Well, I went to the party. -And I was really hoping that it would be either A) good, or B), bad in a funny way so that I could write a sarcastic post about it. ..But it wasn't really either of these things.
Honestly I'm really conflicted about it so I'm not sure how to even proceed describing it. I'm unsure if I'm old, boring, anti-social, and irrational, or if the party was just wildly too childish for me. Or maybe I'm just not a party person. Who knows, but when TMI asked me in the aftermath , 'god, didn't you think Chantal was funny?" -Chantal being a guy dressed as a gogo dancer with big blow up plastic boobs and a gold thong, who, once the party moved to a bar, got on stage to "perform" with the band,) I felt dismayed to think that I instead found it rather gross and completely juvenile. ,,Maybe I would have found it funny under different circumstance?? I dunno!

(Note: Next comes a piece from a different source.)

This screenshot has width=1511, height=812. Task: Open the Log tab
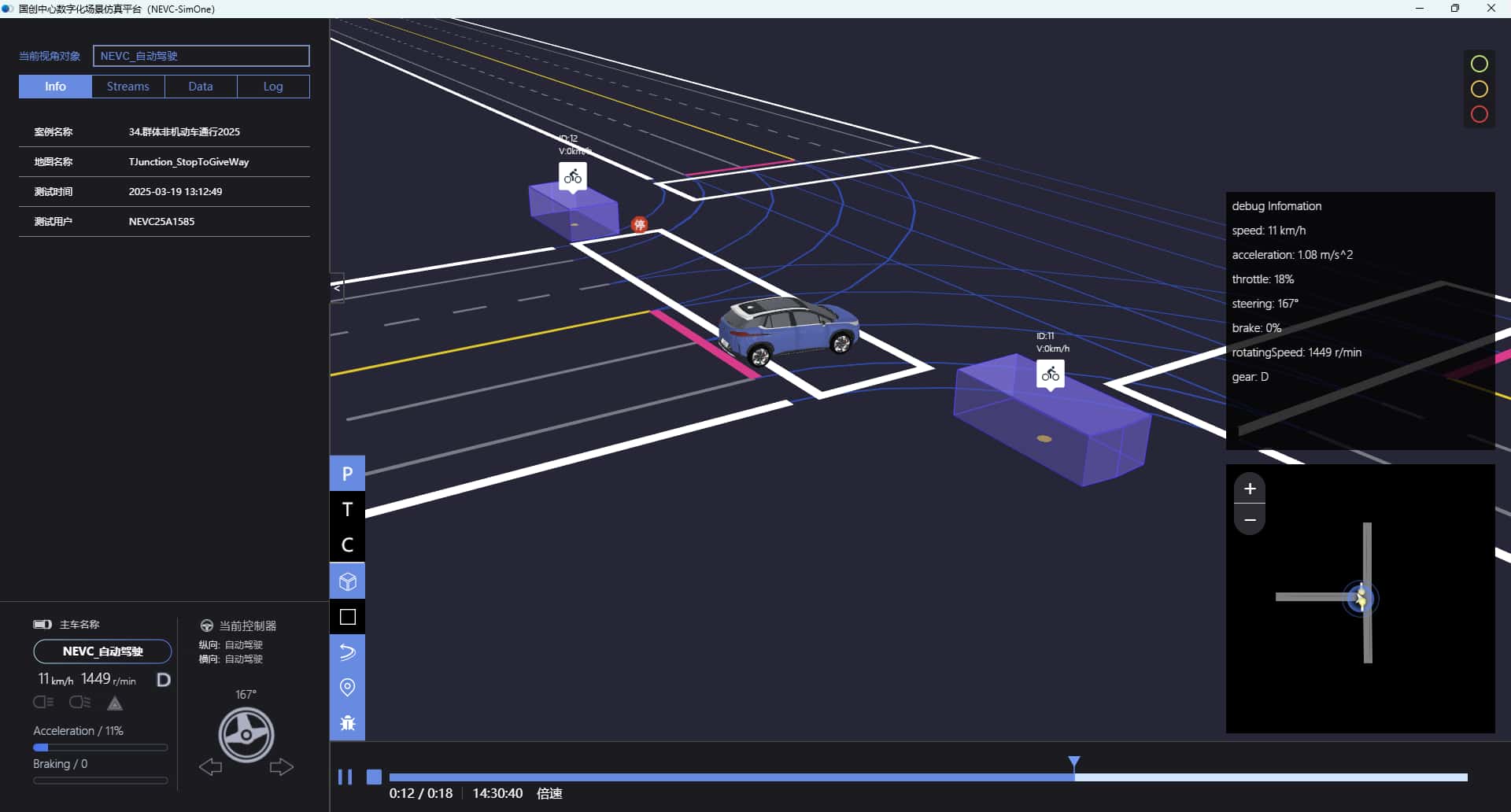coord(273,87)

I'm ashamed to say it but I cried sporadically through the night and the next day. We missed our train home Sunday and had to sleep with a friend and come back Monday morning. I'm totally screwed up about it. I don't know if I'm the victim or the bad guy for not having fun. I don't know if I love my boyfriend or if he's just intensely handsome and I think that I need him to love me.
Do I need a break up? Therapy? Anti-depressants? A chill pill and just to learn how to party?